* _Stored rows_
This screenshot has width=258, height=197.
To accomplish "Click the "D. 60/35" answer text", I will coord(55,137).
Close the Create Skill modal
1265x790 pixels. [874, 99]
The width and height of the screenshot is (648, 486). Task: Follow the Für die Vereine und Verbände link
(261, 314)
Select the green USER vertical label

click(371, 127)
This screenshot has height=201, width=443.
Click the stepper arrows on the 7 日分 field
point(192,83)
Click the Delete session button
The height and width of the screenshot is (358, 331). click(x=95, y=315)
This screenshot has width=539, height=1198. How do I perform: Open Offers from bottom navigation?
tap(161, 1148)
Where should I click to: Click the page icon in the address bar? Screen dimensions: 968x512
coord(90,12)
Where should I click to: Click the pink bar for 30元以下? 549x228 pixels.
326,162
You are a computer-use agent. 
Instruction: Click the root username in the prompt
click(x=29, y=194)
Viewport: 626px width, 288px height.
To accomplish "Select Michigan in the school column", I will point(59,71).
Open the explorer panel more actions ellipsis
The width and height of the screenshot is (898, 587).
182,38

--

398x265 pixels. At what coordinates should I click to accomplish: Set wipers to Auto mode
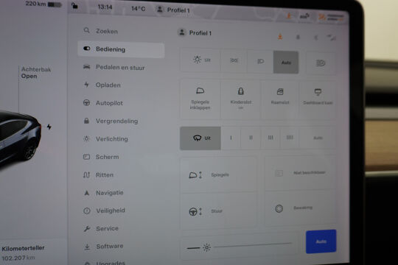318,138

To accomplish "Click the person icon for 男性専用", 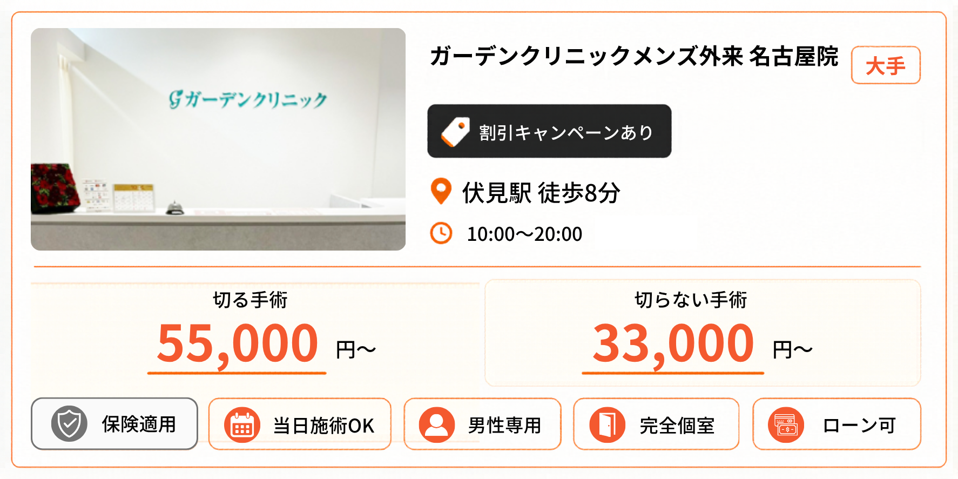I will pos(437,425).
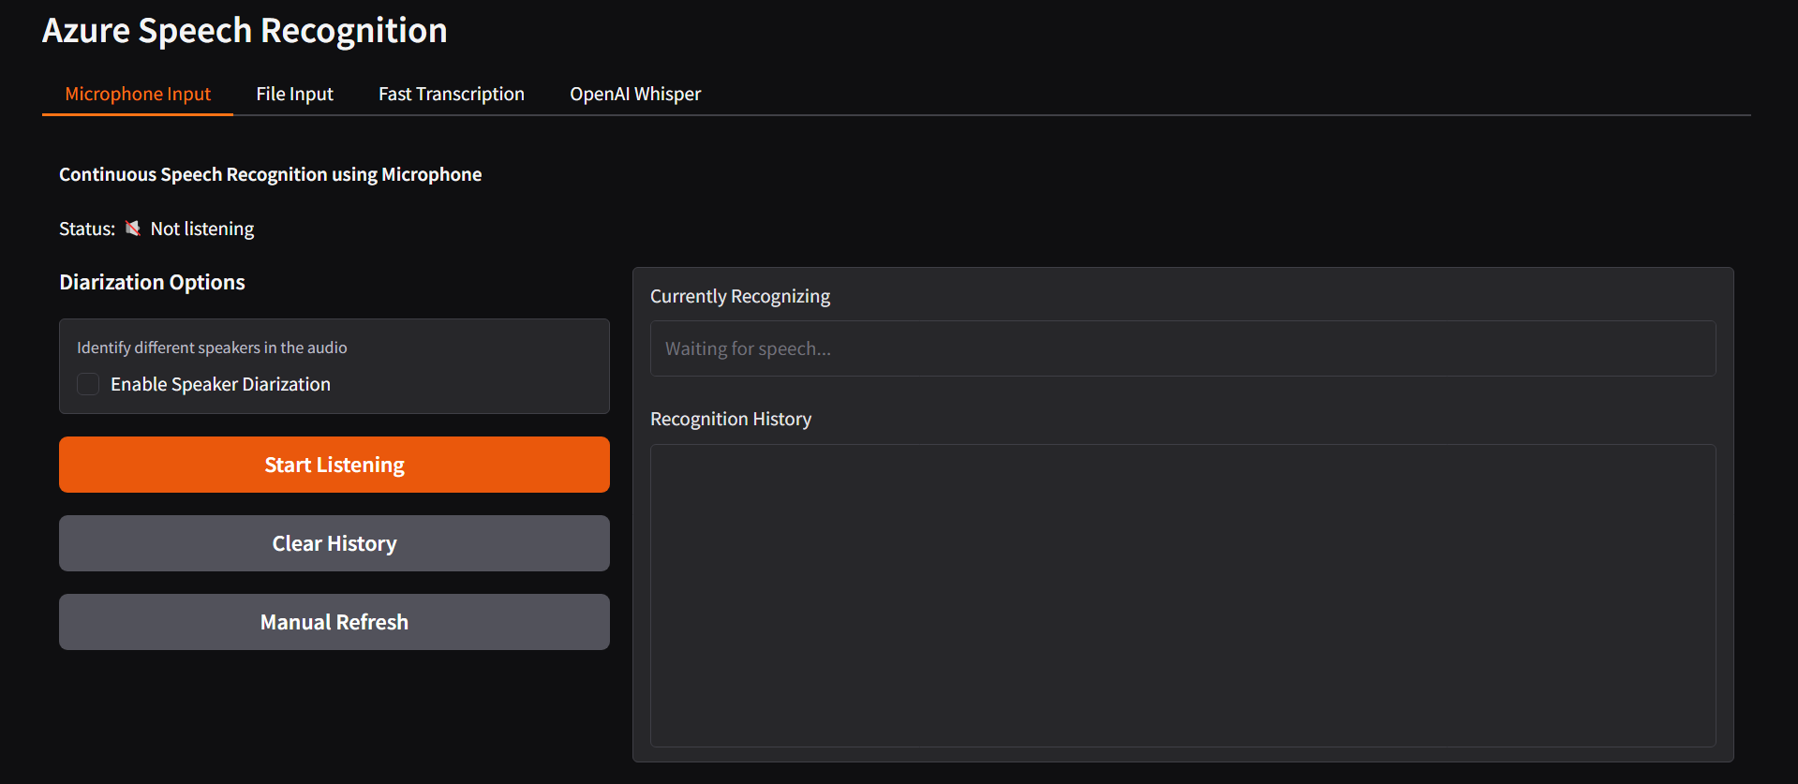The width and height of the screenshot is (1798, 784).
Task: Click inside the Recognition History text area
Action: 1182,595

--

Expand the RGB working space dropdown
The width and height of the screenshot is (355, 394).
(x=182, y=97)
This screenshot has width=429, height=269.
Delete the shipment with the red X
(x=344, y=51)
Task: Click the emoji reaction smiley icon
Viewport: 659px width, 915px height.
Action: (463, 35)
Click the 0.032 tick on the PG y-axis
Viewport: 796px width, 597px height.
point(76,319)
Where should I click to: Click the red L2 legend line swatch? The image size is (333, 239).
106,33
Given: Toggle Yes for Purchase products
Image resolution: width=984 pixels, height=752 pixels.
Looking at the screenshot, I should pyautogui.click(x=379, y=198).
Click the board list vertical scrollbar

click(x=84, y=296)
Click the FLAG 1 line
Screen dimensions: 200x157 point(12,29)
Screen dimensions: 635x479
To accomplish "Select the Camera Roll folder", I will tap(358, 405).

* _CHALLENGE_
Output everything from the line containing "Expand the RGB working space dropdown" down to the line containing "will tap(358, 405).", both included, as a Markdown table with the columns Number and Row line. Leave out blank lines.

* _FINISHED ANSWER_
| Number | Row line |
|---|---|
| 1 | Expand the RGB working space dropdown |
| 2 | The width and height of the screenshot is (355, 394). |
| 3 | (x=182, y=97) |
| 4 | This screenshot has width=429, height=269. |
| 5 | Delete the shipment with the red X |
| 6 | (x=344, y=51) |
| 7 | Task: Click the emoji reaction smiley icon |
| 8 | Viewport: 659px width, 915px height. |
| 9 | Action: (463, 35) |
| 10 | Click the 0.032 tick on the PG y-axis |
| 11 | Viewport: 796px width, 597px height. |
| 12 | point(76,319) |
| 13 | Where should I click to: Click the red L2 legend line swatch? The image size is (333, 239). |
| 14 | 106,33 |
| 15 | Given: Toggle Yes for Purchase products |
| 16 | Image resolution: width=984 pixels, height=752 pixels. |
| 17 | Looking at the screenshot, I should pyautogui.click(x=379, y=198). |
| 18 | Click the board list vertical scrollbar |
| 19 | click(x=84, y=296) |
| 20 | Click the FLAG 1 line |
| 21 | Screen dimensions: 200x157 point(12,29) |
| 22 | Screen dimensions: 635x479 |
| 23 | To accomplish "Select the Camera Roll folder", I will tap(358, 405). |